Understanding the performance characteristics of exascale applications is necessary for identifying and addressing the barriers to achieving performance goals. This becomes more difficult as the architectures become more complex. The Performance Application Programming Interface (PAPI) provides library and application developers with generic and portable access to low-level performance counters found across the exascale machine, enabling users to see the relationships between software performance and hardware events. These relationships provide a critical step toward improving performance.
Performance metrics that monitor statistics like processor usage are available in all computers, from smartphones and laptops to supercomputers. These metrics are important for identifying and addressing bottlenecks to making software more efficient. This task gets more and more difficult as computers become more and more complex, making it particularly tricky for high performance computing.

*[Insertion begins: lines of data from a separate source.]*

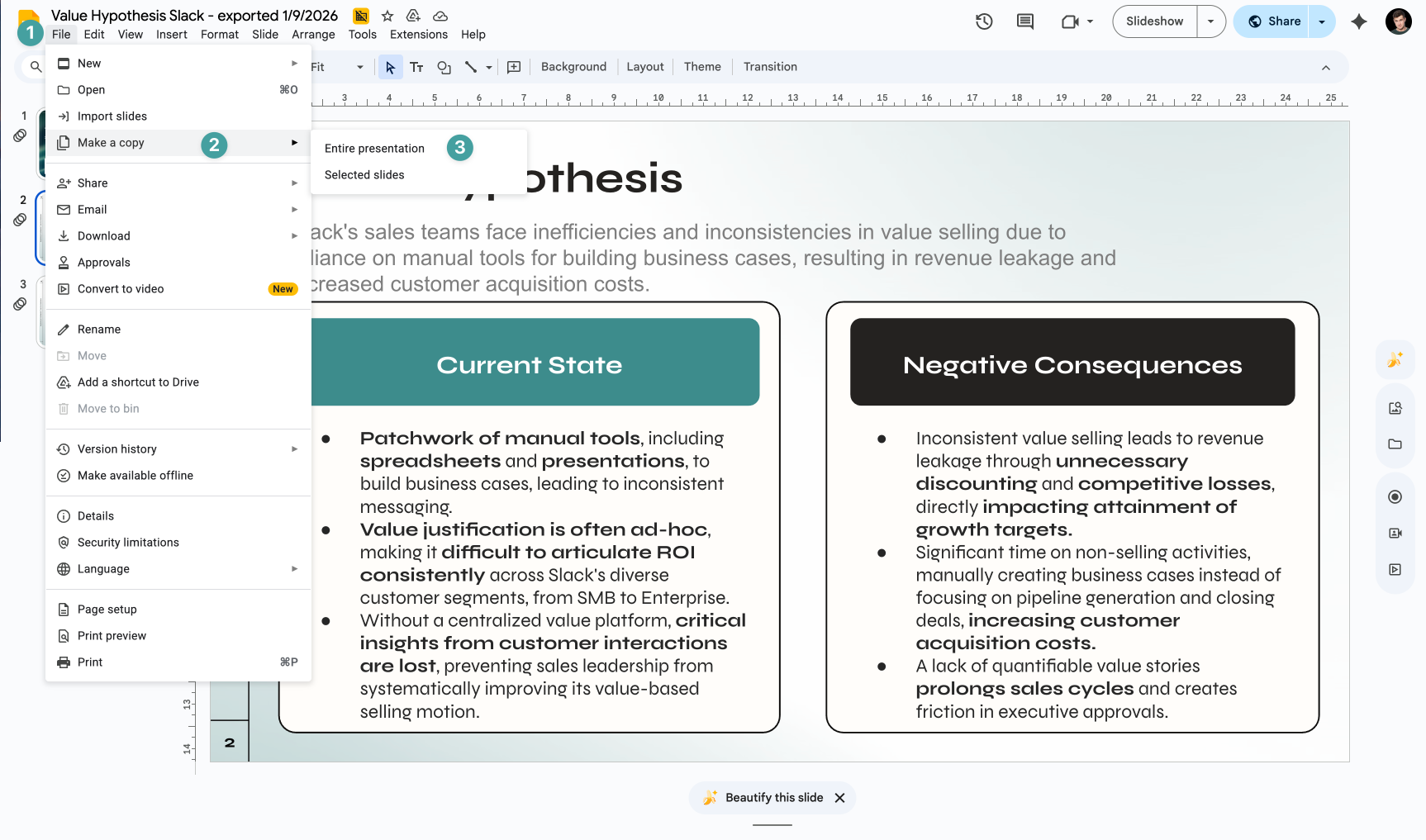Image resolution: width=1426 pixels, height=840 pixels.
Task: Expand the Slideshow options arrow
Action: 1210,21
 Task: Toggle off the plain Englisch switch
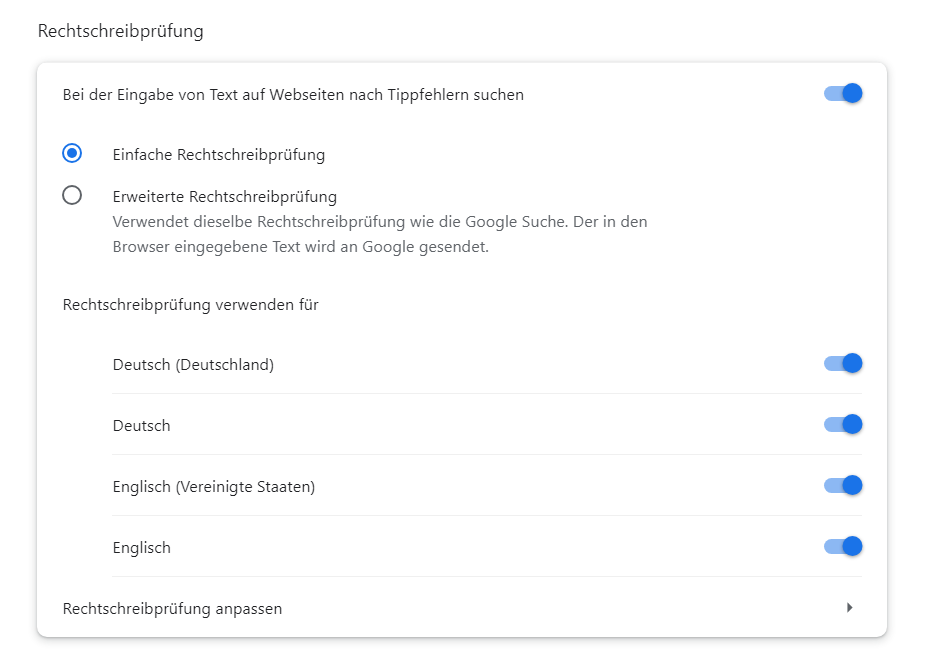pyautogui.click(x=842, y=546)
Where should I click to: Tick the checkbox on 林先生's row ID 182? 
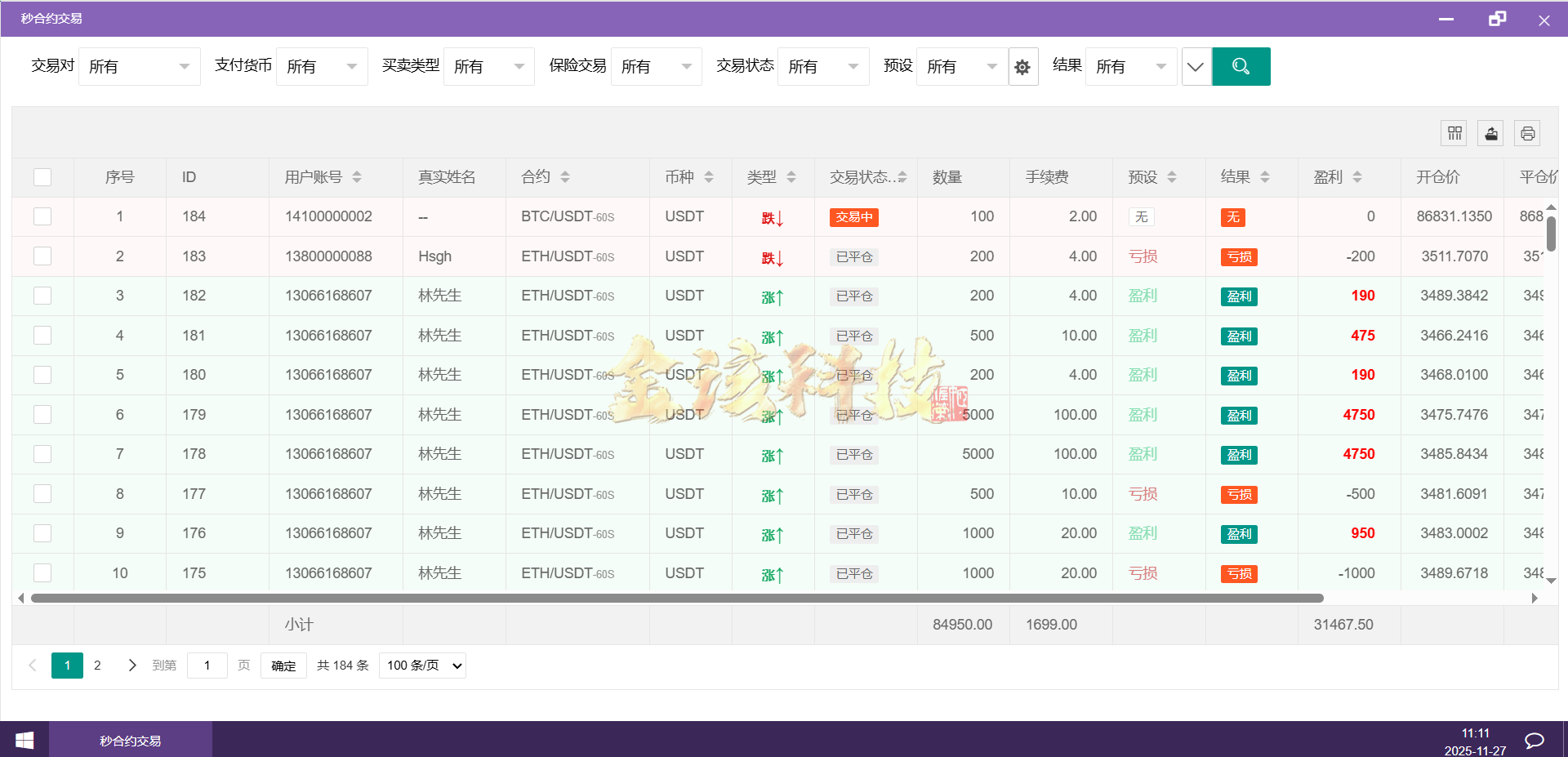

Each type of hardware component—computer processor, memory, or interconnect, for example—has its own vendor-provided interface for monitoring performance and power statistics, as well as configuring hardware parameters, such as power caps. The Performance Application Programming Interface (PAPI), developed by the Exascale Computing Project (ECP), provides a unified consolidation of these statistics in a general interface that is portable across platforms. With PAPI, users can easily access these statistics rather than having to rely on multiple vendor-specific products. PAPI, like other performance monitoring software, runs in the background of ongoing applications, monitoring various hardware and software events to gauge their impact on software performance.
A few key points, however, set PAPI apart from other performance monitoring software. PAPI allows users to register and monitor new software-defined events, in contrast to most vendor tools, which typically only monitor hardware. Furthermore, software-defined events introduced into a library can be incorporated into any application that uses the library, allowing developers to monitor how well each library works within a certain application. These features enable software and application teams, both within and external to ECP, to better understand and improve the performance and power usage of their own software layers, often serving as a foundational tool while providing uniformity across systems.
PAPI has become a ubiquitous tool—often seen as a requirement—in high performance computing, and is pre-installed on most systems. In addition to providing support for the latest hardware and software layers, ECP also improved PAPI’s sustainability by enabling integration into Spack and the Extreme-scale Scientific Software Stack (E4S), and ensuring software robustness through continuous integration and deployment. With the ongoing integration of new monitoring capabilities for advanced hardware and software technologies, PAPI is well-positioned to meet the emerging needs of the high-performance computing community, continuing to make an impact well beyond the ECP era.
The Exascale PAPI (Exa-PAPI) project is developing a new C++ PAPI (PAPI++) software package from the ground up that offers a standard interface and methodology for using low-level performance counters in CPUs, GPUs, on/off-chip memory, interconnects, and the I/O system, including energy/power management. PAPI++ is building on classic PAPI functionality and strengthening its path to exascale with a more efficient and flexible software design that takes advantage of C++’s object-oriented nature but preserves the low-overhead monitoring of performance counters and adds a vast testing suite.
In addition to providing hardware counter-based information, a standardizing layer for monitoring software-defined events (SDEs) is being incorporated that exposes the internal behavior of runtime systems and libraries, such as communication and math libraries, to the applications. As a result, the notion of performance events is broadened from strictly hardware-related events to include software-based information.
Enabling the monitoring of hardware and software events provides more flexibility to developers when capturing performance information.
In summary, the Exa-PAPI team is preparing PAPI support to solve the challenges posed by exascale systems by (1) widening its applicability and providing robust support for exascale hardware resources; (2) supporting finer-grain measurement and control of power, thus offering software developers a basic building block for dynamic application optimization under power constraints; extending PAPI to support SDEs; and (4) applying semantic analysis to hardware counters so that application developers can better make sense of the ever-growing list of raw hardware performance events that can be measured during execution.
The team will channel the monitoring capabilities of hardware counters, power usage, and SDEs into a robust PAPI++ software package. PAPI++ is meant to be PAPI’s replacement with a more flexible and sustainable software design.